6. Successor Collateral Agent. Collateral Agent may resign at any time by delivering notice of such resignation to the Secured Parties and Grantor, effective on the date set forth in such notice or, if no such date is set forth therein, upon the date such notice shall be effective, in accordance with the terms of this Section 6 of this Xxxxx X. If Collateral Agent delivers any such notice, the Secured Parties shall have the right to appoint a successor Collateral Agent.
7. Release of Collateral. Each Secured Party hereby consents to the release and hereby directs Collateral Agent to release (or in the case of clause (b)(ii) below, release or subordinate) the following:
(a) any guarantor or subsidiary “co-Grantor” if all of the equity interests of such subsidiary owned by Grantor is sold or transferred in a transaction permitted under the Transaction Documents (including pursuant to a valid waiver or consent), to the extent that, after giving effect to such transaction, such subsidiary would not be required to guaranty any Secured Obligations pursuant to any Transaction Document; and
(b) any Lien held by Collateral Agent for the benefit of itself and the Secured Parties against (i) any Collateral that is sold or otherwise disposed of by Grantor in a transaction permitted by the Transaction Documents (including pursuant to a valid waiver or consent), and (ii) all of the Collateral and Grantor, upon payment in full in cash of all of the Secured Obligations (as defined in the Notes) that Collateral Agent has theretofore been notified in writing by the holder of such Secured Obligation are then due and payable.
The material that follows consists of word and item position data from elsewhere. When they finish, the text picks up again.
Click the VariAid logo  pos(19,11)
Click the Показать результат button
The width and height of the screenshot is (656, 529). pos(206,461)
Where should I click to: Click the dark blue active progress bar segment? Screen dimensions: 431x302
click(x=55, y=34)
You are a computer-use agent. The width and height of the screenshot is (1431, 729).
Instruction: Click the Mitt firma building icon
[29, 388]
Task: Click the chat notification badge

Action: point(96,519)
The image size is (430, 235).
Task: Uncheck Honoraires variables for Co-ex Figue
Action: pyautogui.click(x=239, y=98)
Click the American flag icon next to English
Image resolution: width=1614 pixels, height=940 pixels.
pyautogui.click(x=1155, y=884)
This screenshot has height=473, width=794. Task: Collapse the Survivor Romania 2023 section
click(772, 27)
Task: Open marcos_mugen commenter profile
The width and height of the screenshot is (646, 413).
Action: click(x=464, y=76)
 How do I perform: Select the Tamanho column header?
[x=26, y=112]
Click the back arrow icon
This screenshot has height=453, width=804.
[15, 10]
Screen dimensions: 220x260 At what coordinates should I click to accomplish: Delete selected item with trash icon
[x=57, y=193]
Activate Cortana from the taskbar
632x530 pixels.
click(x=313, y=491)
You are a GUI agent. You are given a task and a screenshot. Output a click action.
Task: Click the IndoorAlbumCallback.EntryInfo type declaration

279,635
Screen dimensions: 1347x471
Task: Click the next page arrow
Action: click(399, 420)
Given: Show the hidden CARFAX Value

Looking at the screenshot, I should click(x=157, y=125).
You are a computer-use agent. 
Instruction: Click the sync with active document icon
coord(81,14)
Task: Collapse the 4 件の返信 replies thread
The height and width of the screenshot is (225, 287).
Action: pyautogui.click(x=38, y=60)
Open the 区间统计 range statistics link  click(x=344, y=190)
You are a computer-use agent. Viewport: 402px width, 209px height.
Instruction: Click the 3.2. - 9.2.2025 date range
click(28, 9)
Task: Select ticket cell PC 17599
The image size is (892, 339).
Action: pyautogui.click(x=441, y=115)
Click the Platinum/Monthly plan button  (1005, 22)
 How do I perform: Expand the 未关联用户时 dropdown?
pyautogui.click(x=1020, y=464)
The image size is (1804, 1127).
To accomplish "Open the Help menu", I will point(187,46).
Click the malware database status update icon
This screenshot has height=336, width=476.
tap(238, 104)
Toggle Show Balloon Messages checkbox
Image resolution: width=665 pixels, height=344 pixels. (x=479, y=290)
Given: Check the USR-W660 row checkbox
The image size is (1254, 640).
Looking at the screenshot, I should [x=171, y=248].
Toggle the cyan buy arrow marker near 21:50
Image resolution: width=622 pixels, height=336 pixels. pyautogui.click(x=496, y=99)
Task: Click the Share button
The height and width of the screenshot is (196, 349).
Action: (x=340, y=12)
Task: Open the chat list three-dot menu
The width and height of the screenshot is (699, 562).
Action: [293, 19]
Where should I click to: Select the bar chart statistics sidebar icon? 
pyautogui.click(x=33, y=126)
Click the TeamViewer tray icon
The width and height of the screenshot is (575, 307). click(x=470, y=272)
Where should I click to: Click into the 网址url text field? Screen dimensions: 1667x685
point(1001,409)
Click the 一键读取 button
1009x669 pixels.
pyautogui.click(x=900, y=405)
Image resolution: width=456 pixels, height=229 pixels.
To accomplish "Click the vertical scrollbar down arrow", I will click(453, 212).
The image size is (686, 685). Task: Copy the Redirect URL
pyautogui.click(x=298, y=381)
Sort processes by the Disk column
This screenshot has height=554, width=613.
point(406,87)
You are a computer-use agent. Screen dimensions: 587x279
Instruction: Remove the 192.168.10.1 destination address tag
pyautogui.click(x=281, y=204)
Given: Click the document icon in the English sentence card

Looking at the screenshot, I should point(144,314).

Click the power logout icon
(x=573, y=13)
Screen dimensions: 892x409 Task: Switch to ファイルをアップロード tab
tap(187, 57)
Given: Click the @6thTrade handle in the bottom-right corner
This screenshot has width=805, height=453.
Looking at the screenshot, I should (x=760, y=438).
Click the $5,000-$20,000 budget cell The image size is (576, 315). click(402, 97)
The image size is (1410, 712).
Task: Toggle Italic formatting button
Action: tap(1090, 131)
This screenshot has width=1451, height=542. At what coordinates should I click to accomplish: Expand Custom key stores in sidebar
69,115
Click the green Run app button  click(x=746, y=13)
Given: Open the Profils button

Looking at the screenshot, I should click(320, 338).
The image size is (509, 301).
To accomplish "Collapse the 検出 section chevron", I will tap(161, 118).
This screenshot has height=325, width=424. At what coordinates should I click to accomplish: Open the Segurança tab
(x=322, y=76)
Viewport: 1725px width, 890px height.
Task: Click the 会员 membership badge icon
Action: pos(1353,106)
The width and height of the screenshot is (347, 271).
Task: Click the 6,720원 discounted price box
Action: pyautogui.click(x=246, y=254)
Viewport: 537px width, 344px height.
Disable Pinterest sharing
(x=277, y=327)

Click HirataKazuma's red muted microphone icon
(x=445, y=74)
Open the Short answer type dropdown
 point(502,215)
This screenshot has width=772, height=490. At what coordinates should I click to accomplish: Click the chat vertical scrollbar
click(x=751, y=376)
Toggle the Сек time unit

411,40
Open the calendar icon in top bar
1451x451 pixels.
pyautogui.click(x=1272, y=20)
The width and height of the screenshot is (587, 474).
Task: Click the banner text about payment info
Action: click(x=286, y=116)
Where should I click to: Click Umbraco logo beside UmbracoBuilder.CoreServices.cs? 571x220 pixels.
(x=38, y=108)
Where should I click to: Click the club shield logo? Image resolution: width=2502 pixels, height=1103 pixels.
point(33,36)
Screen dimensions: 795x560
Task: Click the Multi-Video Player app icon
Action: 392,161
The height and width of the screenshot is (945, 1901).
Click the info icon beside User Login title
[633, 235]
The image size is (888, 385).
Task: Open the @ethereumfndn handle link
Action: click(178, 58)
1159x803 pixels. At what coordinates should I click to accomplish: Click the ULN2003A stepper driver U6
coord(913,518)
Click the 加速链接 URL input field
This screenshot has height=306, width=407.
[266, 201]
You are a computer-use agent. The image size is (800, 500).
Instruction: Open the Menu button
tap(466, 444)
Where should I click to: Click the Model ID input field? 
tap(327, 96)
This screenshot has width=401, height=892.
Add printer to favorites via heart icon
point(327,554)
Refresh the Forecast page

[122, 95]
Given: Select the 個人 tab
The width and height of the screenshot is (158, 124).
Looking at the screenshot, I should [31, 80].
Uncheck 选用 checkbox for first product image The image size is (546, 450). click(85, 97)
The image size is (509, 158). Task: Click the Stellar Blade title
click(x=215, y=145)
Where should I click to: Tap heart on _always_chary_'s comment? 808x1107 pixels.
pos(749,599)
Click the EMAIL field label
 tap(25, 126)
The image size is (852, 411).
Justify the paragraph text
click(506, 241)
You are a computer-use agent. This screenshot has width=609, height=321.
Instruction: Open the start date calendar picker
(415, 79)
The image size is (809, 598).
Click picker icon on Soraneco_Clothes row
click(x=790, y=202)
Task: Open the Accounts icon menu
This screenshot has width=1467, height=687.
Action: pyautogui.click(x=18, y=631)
8. Setoff and Sharing of Payments. In addition to any rights now or hereafter granted under any applicable requirement of law and not by way of limitation of any such rights, upon the occurrence and during the continuance of any Event of Default, each Secured Party is hereby authorized at any time or from time to time upon the direction of Collateral Agent, without notice to Grantor, any such notice being hereby expressly waived, to setoff and to appropriate and to apply any and all balances held by it at any of its offices for the account of Grantor (regardless of whether such balances are then due to Grantor) and any other properties or assets at any time held or owing by that Secured Party or that holder to or for the credit or for the account of Grantor against and on account of any of the Secured Obligations that are not paid when due. Any Secured Party exercising a right of setoff or otherwise receiving any payment on account of the Secured Obligations in excess of its pro rata share thereof shall purchase for cash (and the other Secured Parties or holders shall sell) such participations in each such other Secured Party’s or holder’s pro rata share of the Secured Obligations as would be necessary to cause such Secured Party to share the amount so offset or otherwise received with each other Secured Party or holder in accordance with their respective pro rata shares of the Secured Obligations. Grantor agrees, to the fullest extent permitted by law, that (a) any Secured Party may exercise its right to offset with respect to amounts in excess of its pro rata share of the Secured Obligations and may purchase participations in accordance with the preceding sentence and (b) any Secured Party so purchasing a participation in the Term Loan made or other Secured Obligations held by other Secured Parties or holders may exercise all rights of offset, bankers’ lien, counterclaim or similar rights with respect to such participation as fully as if such Secured Party or holder were a direct holder of the Term Loan and the other Secured Obligations in the amount of such participation. Notwithstanding the foregoing, if all or any portion of the offset amount or payment otherwise received is thereafter recovered from the Secured Party that has exercised the right of offset, the purchase of participations by that Secured Party shall be rescinded and the purchase price restored without interest.